• [About this exercise] In the records, find every line with the word "will" and copy it out.

Items from a data source:
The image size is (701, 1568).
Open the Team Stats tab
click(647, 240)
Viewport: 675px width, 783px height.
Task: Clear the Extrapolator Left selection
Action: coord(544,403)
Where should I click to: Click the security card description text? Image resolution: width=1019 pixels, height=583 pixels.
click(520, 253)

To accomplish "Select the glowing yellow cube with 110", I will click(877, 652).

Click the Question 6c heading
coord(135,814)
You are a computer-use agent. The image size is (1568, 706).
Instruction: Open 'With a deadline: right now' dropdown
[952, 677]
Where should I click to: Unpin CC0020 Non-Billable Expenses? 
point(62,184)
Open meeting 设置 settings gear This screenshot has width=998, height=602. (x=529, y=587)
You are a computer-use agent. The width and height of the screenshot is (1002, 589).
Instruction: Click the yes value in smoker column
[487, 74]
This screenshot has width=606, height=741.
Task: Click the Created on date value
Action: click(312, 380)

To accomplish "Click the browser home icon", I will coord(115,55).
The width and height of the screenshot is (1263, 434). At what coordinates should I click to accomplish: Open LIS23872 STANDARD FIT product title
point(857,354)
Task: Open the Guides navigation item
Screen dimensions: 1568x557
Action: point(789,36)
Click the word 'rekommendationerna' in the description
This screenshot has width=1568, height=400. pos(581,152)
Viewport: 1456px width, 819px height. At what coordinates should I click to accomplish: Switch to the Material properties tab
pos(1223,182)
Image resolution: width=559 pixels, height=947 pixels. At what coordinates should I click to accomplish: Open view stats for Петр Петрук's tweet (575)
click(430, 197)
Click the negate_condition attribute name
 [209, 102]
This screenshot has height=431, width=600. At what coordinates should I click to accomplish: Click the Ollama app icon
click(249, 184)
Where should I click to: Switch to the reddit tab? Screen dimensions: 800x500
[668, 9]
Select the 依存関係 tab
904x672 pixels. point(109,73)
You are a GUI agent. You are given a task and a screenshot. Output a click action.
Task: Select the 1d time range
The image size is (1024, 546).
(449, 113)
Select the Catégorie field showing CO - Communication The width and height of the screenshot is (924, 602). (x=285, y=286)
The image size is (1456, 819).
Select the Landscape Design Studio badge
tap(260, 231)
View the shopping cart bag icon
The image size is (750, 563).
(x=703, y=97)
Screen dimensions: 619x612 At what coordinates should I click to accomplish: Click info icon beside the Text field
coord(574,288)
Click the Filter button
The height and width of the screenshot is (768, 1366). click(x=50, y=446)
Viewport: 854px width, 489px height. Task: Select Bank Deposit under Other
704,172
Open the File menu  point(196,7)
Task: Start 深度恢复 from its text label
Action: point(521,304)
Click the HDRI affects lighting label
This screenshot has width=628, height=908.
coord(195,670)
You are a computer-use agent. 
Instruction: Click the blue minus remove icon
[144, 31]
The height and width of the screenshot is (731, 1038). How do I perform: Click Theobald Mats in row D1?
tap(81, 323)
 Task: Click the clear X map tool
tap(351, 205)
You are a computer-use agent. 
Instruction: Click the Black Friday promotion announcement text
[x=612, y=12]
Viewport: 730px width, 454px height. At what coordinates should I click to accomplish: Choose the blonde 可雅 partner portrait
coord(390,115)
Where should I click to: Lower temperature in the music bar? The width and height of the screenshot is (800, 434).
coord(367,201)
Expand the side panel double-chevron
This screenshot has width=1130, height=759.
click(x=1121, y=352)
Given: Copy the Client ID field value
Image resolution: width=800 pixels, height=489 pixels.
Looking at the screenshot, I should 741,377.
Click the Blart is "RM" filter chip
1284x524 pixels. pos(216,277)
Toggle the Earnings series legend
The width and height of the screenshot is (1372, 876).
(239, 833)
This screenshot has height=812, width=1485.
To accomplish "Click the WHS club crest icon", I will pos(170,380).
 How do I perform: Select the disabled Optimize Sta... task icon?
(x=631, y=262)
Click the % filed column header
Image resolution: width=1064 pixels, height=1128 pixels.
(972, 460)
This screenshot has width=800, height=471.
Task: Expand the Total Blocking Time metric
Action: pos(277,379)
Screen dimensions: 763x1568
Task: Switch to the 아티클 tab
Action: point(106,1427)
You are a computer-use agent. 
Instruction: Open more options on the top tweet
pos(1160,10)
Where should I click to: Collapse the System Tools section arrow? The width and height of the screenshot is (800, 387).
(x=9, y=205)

• [Answer box]
To accomplish "Select the glowing yellow cube with 110", I will click(877, 652).
To accomplish "Click the browser home icon", I will coord(115,55).
To accomplish "Click the WHS club crest icon", I will pos(170,380).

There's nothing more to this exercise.